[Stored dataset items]
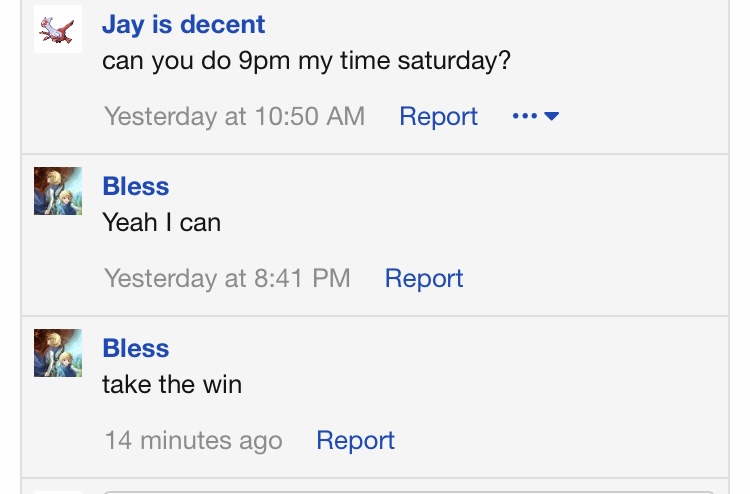The image size is (750, 494).
Task: Click the comment input box at the bottom
Action: point(409,492)

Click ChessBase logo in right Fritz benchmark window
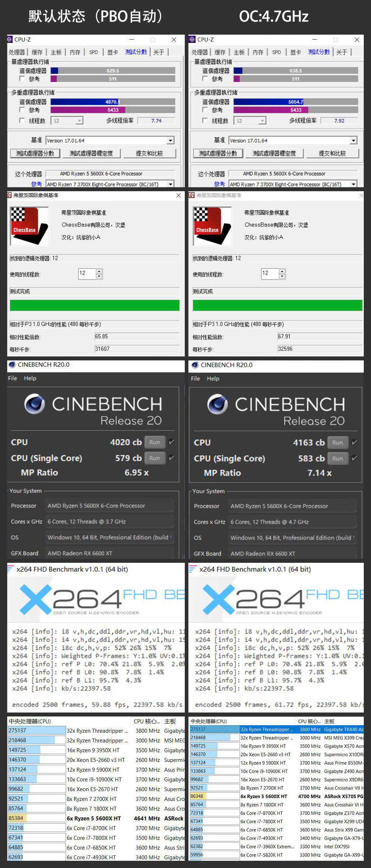click(212, 226)
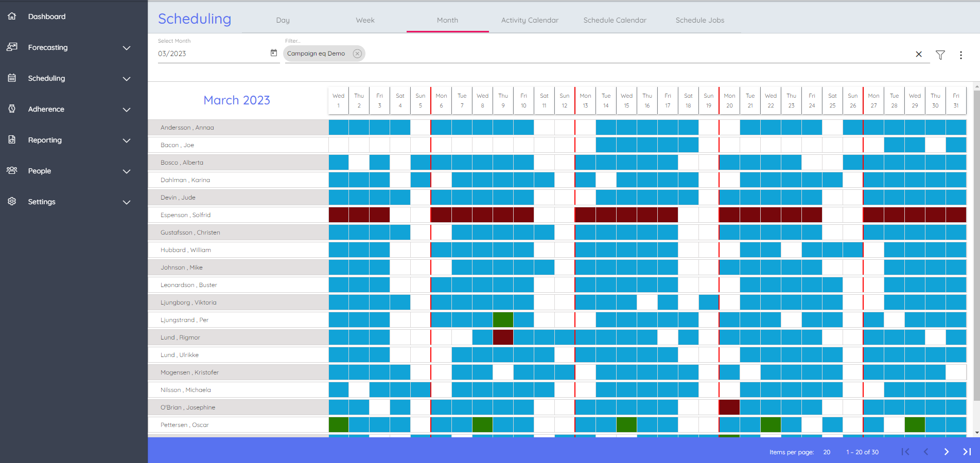
Task: Click the Dashboard home icon
Action: pyautogui.click(x=12, y=16)
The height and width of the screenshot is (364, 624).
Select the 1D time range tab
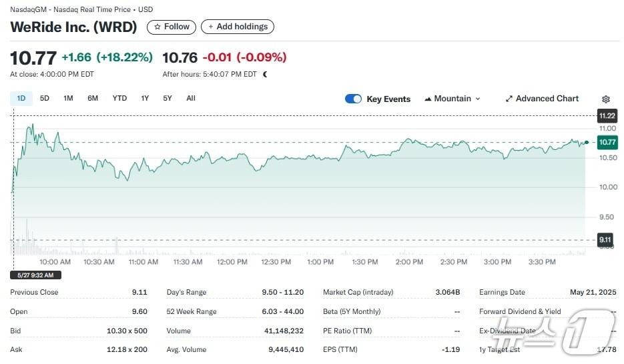[x=21, y=99]
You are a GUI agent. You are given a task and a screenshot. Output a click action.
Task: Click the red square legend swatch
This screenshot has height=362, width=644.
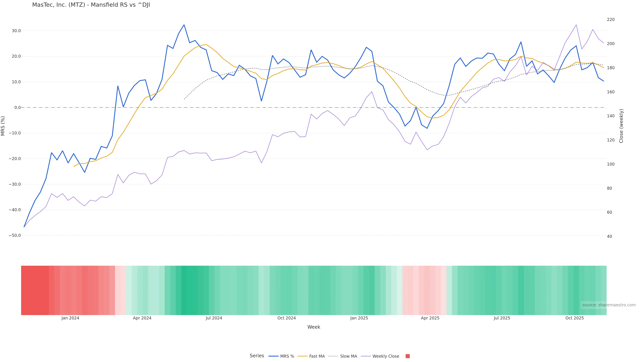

* DESCRIPTION OF THE TASK:
Write out every line of the records above word for word, omitting the pictures.

* ANSWER FOR THIS EXERCISE:
The image size is (750, 494).
Task: Click the comment input box at the bottom
Action: point(409,492)

Click ChessBase logo in right Fritz benchmark window
click(212, 226)
Task: Click the Dashboard home icon
Action: pyautogui.click(x=12, y=16)
The height and width of the screenshot is (364, 624).
Select the 1D time range tab
[x=21, y=99]
You are a GUI agent. You are given a task and a screenshot. Output a click action.
Task: Click the red square legend swatch
This screenshot has height=362, width=644.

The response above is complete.